What you are asked to do: Output only the lines below from the one containing "Where should I click to: Click paragraph" to the one containing "The width and height of the screenshot is (1280, 604).", exactly as written, both ends kept.

Task material:
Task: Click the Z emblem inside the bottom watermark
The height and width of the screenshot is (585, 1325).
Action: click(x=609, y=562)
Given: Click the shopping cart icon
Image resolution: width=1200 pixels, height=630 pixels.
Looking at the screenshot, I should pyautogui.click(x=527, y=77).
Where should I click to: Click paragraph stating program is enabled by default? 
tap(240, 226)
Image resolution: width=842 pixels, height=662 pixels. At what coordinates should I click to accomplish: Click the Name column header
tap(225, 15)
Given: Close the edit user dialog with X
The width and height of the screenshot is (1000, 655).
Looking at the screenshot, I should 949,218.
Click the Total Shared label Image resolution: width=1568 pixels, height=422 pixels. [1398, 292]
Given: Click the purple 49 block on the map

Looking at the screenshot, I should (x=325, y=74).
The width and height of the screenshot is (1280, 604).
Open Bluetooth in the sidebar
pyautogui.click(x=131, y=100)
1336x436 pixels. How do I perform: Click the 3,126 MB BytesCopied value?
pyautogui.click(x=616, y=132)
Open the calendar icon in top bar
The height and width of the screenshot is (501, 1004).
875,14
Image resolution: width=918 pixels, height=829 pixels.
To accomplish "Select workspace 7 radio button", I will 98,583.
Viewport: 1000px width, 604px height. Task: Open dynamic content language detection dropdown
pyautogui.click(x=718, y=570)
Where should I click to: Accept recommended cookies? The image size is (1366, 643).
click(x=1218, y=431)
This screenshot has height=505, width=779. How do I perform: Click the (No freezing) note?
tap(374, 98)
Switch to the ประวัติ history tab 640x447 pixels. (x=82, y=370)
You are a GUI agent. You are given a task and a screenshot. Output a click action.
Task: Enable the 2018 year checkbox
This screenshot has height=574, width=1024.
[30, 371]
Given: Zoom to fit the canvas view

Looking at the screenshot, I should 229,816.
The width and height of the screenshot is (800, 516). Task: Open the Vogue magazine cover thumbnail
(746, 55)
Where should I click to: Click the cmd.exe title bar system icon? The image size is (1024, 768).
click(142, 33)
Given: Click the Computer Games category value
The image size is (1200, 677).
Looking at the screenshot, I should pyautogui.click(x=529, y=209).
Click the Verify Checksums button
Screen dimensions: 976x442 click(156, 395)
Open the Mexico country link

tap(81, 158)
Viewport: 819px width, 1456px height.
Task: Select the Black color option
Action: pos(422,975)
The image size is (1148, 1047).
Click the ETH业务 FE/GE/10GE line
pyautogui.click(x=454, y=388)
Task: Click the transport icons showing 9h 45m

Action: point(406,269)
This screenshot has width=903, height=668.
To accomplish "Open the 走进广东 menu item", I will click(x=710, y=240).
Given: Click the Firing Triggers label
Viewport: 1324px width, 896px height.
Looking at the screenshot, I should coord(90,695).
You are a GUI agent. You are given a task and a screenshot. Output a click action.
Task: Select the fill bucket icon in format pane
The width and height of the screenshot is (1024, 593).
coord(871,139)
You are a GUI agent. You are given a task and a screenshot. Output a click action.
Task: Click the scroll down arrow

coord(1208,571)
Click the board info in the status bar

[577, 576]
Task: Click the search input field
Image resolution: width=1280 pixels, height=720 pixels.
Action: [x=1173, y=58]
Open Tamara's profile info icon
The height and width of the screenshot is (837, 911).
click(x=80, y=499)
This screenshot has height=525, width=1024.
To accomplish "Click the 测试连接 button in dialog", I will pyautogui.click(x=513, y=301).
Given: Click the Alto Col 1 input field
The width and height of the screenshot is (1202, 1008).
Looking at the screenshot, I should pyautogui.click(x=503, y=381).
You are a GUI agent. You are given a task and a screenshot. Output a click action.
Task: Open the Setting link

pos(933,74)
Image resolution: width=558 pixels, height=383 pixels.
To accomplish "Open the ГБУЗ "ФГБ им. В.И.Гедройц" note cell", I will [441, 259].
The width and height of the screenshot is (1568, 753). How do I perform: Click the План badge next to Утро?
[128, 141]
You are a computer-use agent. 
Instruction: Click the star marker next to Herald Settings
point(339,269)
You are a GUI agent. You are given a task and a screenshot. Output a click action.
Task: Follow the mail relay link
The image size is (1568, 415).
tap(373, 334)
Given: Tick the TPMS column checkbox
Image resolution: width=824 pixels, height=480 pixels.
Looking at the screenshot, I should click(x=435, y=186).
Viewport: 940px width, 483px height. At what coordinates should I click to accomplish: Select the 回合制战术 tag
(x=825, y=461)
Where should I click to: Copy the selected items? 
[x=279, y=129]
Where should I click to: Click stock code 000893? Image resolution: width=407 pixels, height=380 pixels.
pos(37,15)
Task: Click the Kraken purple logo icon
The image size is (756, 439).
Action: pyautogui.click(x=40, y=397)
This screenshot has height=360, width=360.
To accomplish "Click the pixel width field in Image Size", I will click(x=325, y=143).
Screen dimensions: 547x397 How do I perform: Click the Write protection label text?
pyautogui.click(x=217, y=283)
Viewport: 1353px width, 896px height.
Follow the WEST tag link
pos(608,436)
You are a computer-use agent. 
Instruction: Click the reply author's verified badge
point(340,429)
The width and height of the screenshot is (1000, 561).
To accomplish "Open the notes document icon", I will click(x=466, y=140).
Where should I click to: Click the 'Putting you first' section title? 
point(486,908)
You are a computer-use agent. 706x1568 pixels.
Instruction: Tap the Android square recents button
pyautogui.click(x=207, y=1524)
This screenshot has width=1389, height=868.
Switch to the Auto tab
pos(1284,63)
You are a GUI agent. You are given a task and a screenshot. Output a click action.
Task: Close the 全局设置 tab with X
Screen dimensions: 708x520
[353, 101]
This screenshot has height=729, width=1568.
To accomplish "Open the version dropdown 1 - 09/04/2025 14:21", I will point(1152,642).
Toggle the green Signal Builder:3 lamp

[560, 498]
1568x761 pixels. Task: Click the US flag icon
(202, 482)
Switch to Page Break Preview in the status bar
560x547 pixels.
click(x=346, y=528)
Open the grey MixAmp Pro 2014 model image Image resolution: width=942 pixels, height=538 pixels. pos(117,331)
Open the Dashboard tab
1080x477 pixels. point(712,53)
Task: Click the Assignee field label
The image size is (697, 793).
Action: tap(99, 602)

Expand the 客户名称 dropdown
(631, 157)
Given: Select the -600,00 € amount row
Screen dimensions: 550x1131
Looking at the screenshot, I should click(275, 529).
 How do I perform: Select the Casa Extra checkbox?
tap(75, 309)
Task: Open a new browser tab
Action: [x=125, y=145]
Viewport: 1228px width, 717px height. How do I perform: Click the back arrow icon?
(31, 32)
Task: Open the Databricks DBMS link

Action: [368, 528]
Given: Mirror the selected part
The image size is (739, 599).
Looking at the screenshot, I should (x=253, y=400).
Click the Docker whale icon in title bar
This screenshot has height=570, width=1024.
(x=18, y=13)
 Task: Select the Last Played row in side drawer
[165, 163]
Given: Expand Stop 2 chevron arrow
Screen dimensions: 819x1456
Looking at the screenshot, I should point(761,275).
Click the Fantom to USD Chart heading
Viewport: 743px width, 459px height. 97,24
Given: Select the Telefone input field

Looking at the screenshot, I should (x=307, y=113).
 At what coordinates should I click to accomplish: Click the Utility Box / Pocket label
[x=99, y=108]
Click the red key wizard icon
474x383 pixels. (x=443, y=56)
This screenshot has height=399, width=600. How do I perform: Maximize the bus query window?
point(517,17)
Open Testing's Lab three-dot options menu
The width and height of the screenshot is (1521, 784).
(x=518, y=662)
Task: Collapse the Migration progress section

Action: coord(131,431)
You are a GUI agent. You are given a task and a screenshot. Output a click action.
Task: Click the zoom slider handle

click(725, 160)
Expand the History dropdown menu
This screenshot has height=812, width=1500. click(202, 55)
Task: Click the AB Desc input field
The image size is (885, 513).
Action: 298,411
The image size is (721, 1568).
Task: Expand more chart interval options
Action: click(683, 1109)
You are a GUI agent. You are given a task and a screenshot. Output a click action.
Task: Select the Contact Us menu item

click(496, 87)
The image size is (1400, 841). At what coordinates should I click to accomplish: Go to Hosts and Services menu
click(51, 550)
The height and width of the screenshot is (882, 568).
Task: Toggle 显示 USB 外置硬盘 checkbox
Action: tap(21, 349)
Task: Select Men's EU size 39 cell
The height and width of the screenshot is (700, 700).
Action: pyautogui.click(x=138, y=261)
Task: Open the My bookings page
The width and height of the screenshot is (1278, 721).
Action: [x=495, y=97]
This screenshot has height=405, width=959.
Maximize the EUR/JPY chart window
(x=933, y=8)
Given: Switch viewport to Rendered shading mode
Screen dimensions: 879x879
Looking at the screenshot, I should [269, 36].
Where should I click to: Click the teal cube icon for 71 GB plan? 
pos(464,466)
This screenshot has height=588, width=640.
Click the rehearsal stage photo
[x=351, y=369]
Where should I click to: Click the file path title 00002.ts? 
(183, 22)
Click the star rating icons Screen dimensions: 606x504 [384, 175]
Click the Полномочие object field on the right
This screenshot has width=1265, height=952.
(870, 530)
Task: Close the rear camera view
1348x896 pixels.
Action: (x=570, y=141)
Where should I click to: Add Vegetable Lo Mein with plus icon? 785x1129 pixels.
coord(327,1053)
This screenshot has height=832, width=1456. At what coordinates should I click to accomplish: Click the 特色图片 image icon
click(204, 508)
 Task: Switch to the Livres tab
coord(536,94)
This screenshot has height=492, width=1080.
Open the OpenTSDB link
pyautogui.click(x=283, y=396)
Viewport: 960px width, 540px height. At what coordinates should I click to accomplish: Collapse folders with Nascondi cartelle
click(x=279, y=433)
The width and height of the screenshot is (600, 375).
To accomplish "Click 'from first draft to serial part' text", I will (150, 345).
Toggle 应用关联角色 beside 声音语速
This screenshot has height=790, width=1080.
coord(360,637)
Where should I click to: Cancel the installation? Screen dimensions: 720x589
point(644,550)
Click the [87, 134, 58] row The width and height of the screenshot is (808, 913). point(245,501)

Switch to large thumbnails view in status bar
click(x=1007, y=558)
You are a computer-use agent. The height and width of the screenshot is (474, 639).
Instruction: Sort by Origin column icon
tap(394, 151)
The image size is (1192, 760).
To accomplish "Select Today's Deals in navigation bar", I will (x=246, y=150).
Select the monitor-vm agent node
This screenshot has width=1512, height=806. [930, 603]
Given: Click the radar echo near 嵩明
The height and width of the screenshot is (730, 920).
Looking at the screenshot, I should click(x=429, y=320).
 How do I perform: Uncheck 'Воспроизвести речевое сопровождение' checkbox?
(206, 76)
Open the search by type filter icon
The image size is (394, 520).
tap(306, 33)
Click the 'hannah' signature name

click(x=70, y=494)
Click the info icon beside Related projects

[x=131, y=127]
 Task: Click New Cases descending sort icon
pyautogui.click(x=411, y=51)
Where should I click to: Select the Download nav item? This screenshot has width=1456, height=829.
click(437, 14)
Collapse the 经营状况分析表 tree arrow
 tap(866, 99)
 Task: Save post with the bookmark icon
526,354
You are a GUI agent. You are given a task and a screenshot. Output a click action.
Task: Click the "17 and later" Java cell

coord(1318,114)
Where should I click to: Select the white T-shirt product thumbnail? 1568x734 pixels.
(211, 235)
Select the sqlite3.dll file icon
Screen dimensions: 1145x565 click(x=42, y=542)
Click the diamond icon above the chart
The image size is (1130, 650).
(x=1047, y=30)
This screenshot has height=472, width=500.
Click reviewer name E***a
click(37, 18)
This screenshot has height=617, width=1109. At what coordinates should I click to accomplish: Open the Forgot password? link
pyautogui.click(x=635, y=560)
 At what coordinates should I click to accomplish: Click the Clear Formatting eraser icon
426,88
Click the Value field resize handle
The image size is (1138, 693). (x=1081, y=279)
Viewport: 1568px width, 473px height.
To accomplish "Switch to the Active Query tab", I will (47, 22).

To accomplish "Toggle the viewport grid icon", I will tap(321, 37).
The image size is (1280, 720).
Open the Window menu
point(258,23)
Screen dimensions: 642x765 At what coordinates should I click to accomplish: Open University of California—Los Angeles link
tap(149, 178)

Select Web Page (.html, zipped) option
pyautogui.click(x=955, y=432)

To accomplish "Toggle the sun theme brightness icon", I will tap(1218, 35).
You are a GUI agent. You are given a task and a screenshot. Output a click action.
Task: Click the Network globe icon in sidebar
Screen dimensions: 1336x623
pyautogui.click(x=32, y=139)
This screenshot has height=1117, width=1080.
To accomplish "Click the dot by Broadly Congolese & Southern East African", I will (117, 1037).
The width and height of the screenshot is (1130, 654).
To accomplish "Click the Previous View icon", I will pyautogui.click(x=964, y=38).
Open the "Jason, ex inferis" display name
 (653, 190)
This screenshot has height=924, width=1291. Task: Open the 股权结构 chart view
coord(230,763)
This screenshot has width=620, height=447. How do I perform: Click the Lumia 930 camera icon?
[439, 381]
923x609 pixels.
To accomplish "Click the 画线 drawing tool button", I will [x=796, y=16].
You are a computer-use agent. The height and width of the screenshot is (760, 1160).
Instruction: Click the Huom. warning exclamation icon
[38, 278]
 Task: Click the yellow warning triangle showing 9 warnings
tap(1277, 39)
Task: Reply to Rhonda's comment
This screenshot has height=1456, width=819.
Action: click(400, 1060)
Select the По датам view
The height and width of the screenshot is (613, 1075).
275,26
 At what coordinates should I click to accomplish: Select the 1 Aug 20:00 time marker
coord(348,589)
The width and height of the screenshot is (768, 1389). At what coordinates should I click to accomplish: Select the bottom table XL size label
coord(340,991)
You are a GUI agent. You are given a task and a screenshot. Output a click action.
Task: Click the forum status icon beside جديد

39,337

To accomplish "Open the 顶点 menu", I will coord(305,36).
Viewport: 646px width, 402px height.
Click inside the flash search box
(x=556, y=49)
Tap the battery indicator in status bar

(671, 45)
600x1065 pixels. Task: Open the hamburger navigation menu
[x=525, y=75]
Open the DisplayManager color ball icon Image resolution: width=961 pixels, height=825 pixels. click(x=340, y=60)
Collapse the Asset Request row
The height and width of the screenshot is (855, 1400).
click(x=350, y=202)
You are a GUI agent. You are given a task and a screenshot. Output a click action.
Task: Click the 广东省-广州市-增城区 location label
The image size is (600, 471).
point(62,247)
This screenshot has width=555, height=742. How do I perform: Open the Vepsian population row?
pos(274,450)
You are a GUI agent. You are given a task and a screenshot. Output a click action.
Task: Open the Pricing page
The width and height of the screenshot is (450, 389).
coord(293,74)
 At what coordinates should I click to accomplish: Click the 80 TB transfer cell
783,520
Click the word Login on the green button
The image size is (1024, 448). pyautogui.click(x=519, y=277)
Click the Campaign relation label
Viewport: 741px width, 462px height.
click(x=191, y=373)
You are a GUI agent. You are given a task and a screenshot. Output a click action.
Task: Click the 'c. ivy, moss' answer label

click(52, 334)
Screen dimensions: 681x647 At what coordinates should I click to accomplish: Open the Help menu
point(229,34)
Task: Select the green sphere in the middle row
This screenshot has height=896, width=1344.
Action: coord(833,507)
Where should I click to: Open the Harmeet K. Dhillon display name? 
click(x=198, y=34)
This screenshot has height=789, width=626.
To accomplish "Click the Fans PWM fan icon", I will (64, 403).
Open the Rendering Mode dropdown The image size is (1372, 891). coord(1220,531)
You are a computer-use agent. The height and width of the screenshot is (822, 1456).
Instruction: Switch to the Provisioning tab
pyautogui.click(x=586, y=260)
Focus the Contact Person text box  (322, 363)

Answer space:
Where should I click to: Click paragraph stating program is enabled by default? 
tap(240, 226)
Image resolution: width=842 pixels, height=662 pixels. At what coordinates should I click to accomplish: Click the Name column header
tap(225, 15)
Given: Close the edit user dialog with X
The width and height of the screenshot is (1000, 655).
Looking at the screenshot, I should 949,218.
Click the Total Shared label Image resolution: width=1568 pixels, height=422 pixels. [1398, 292]
Given: Click the purple 49 block on the map

Looking at the screenshot, I should (x=325, y=74).
The width and height of the screenshot is (1280, 604).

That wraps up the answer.